Antje Kakuschke, Hamburg

 

Was mein Leben reicher macht

Während Viertklässler versuchen, eine alte Zeitung aus dem Jahre 1916 im Original zu entschlüsseln, bittet mich ein Erstklässler darum, diese Zeitung hinterher geschenkt zu kriegen. Auf meine Frage, ob er denn schon lesen könne, antwortet er: »Noch nicht. Aber bald.«

Edelgard Wilms, Eddigehausen, Niedersachsen

 

Straßenbild: Achtung


Es gibt den Corcovado in Rio, das Matterhorn in der Schweiz, das Monument Valley in den USA und was weiß ich noch, was man bestaunen kann. Aber wenn man mal auf der Autofahrt zwischen Bargteheide und Bad Oldesloe (das liegt in Schleswig-Holstein) in die Gegend guckt, gibt es mindestens genauso schöne Dinge zu sehen. Allerdings: Anhalten sollte man schon, an die Seite fahren und beim Aussteigen vorsichtig sein – sonst war es das Letzte, was man im Leben gesehen hat.

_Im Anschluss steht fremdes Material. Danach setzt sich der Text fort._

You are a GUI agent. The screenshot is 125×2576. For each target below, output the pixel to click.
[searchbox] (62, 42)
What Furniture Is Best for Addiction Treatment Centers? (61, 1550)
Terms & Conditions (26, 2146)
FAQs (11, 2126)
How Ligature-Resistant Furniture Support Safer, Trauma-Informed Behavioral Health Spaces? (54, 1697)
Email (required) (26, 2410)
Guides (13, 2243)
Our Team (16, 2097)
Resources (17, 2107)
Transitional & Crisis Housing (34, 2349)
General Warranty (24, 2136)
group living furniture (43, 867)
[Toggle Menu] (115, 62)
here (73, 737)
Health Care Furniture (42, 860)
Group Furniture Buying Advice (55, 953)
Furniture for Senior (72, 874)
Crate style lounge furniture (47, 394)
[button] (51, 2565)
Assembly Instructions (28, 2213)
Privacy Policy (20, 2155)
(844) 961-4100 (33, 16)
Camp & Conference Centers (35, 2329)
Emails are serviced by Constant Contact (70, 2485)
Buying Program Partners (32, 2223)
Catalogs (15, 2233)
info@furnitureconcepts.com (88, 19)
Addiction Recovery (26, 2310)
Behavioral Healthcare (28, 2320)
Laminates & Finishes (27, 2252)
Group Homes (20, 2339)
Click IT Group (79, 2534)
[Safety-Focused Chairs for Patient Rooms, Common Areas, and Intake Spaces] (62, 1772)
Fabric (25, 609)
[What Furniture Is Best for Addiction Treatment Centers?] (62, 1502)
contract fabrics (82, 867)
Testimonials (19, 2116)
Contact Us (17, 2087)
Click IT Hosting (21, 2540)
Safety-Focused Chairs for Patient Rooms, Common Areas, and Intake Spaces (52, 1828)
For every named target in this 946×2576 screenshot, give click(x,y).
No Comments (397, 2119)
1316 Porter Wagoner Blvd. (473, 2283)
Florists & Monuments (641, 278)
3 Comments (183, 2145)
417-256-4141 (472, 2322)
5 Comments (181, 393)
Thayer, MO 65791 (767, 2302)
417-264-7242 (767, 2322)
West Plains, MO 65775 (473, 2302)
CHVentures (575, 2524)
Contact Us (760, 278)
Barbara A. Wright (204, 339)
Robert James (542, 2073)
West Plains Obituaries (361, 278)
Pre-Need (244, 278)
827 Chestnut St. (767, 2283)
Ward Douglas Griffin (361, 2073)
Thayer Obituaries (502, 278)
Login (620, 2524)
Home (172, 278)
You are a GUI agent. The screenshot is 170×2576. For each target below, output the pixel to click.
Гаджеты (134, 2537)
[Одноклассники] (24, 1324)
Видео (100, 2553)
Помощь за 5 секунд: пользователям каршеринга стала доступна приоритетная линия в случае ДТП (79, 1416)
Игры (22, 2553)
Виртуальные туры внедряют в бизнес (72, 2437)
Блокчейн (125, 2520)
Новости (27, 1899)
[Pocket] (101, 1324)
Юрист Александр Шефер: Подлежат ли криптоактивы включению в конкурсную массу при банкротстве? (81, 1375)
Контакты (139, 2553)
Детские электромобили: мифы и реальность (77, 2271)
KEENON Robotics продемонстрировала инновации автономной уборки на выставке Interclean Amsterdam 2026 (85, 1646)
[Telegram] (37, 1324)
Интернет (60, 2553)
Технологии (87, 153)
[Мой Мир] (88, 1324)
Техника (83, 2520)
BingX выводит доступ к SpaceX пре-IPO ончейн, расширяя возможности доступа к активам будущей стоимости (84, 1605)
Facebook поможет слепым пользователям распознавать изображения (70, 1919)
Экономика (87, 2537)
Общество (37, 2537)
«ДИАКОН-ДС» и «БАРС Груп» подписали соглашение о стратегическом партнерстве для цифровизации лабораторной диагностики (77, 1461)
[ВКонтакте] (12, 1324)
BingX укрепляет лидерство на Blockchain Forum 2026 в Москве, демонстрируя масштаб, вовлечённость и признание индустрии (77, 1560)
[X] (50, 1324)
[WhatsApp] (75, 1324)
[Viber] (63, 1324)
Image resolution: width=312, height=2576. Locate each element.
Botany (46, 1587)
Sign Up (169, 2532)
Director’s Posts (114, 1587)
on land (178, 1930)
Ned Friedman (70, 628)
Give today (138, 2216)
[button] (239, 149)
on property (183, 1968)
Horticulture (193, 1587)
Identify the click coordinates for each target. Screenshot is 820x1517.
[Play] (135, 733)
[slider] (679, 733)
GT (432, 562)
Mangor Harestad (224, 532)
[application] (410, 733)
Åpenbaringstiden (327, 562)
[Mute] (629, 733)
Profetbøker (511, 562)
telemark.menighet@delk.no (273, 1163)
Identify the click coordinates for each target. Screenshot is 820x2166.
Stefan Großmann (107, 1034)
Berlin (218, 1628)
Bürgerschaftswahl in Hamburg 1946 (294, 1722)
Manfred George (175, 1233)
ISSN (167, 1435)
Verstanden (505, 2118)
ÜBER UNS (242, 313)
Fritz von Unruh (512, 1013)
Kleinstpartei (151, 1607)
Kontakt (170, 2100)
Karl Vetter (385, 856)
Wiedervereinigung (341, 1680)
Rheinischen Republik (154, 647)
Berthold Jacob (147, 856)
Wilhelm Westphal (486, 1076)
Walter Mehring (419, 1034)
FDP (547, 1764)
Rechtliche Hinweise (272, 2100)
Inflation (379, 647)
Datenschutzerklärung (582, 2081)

Dietrich von Horn, Bargteheide

 

Was mein Leben reicher macht

Neulich vor einem Möbelhaus. Ich habe mir ein Auto mit Hybridantrieb ausgeliehen, um die notwendigen und die überflüssigen Dinge nach Hause zu fahren. Als ich ausparke, versuchen neben mir ein Mann und seine Frau die viel zu langen Regalteile in ihr kleines Auto zu wuchten. Und als ich mit dem Wagen lautlos wie ein Fisch aus der Parklücke gleite, lassen sie alles liegen und stehen. Ich sehe sie im Rückspiegel mit großen Augen fassungslos hinter mir herblicken, als würde ich in einem Raumschiff sitzen. Da spüre ich das Glück in mir, den beiden das Wunder der Stille geschenkt zu haben.

Wolf Stahl, München

 

Wiedergefunden: Das Radio-Geschenk


Eigentlich suchte ich nur in alten Kisten nach Fotos für eine Familienfeier. Dabei fiel mir dieser Geburtstagsgruß meines Vaters an meine Mutter in die Hände. Mein Vater war in den fünfziger Jahren als Schiffskoch bei der Handelsmarine beschäftigt und auf der Ansgaritor nach New York oder in die Karibik unterwegs. Meine Mutter arbeitete in Kamen, Westfalen, in einem Altenheim. Viel schöner als jede SMS und auch jeder Anruf, der längst vergessen wäre, hat sich der telegrafische Gruß auch mehr als 50 Jahre nach seiner Versendung erhalten. Dieses »Radio-Geschenk« brachte die große weite Welt in Windeseile in die deutsche Provinz und hat die Empfängerin die große Distanz zu ihrem Schatz sicher vergessen lassen. Vor zwei Jahren haben meine Eltern ihre Goldene Hochzeit gefeiert, die Investition meines Vaters hat sich also offenbar gelohnt.

Elfi Zimmerling, Düsseldorf

 

Was mein Leben reicher macht

Wenn ich meinen 15-jährigen, stark pubertierenden Sohn sehe, wie er seiner zweijährigen Cousine Marmeladenbrote streicht und sie gemeinsam mit ihr verzehrt. Er ist doch auf einem guten Weg, denke ich dann.

Mona Klement, Schwabach

 

Was mein Leben reicher macht

Schon als Kind hatte ich Probleme mit Reißverschlüssen. Das hat sich im Rentenalter nicht geändert. So stehe ich letztens in Friedrichshafen auf dem Bürgersteig und kämpfe mit meiner Jacke. Ein älterer Herr kommt mir entgegen, bleibt stehen und sagt: »Diese Reißverschlüsse klemmen aber auch immer!« Ganz selbstverständlich macht er mir die Jacke zu. Das war ein Gefühl wie damals als Kind, wenn Mama mir geholfen hat. Schön war das. Und vor allem so selbstverständlich. Der freundliche Herr ging einfach weiter.